* BEGIN *

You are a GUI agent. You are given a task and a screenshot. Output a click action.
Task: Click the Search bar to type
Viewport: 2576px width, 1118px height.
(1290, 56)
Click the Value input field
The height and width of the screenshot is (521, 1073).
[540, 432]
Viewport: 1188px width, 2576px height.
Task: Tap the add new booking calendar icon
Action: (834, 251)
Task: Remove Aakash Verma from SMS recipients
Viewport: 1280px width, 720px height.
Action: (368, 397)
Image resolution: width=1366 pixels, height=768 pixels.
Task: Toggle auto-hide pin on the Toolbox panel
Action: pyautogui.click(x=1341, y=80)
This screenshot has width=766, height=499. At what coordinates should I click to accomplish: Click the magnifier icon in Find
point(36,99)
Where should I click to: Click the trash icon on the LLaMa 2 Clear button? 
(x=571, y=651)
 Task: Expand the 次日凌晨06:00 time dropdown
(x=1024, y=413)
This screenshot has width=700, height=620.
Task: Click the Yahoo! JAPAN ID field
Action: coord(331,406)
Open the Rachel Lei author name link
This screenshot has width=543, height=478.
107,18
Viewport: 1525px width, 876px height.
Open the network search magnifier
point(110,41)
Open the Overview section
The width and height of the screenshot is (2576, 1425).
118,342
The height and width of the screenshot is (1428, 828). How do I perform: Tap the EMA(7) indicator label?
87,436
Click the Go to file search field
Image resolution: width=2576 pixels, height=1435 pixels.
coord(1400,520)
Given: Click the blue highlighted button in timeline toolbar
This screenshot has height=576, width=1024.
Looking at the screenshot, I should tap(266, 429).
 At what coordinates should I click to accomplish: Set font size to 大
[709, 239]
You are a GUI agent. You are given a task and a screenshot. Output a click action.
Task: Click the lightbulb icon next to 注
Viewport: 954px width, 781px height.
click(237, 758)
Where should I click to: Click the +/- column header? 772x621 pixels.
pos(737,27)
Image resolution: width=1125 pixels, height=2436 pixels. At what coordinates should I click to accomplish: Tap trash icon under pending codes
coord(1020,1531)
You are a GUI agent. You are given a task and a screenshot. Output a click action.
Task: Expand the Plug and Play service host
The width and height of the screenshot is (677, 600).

* END *

▸ **Task**
Could you reproduce the listing lines from the one containing "This screenshot has width=766, height=499." down through the one containing "(x=571, y=651)", both included, with the requests left as they are and 60 added to every coordinate in the answers? Give only those lines.

▸ **Final answer**
This screenshot has width=766, height=499. At what coordinates should I click to accomplish: Click the magnifier icon in Find
point(96,159)
Where should I click to: Click the trash icon on the LLaMa 2 Clear button? 
(x=631, y=711)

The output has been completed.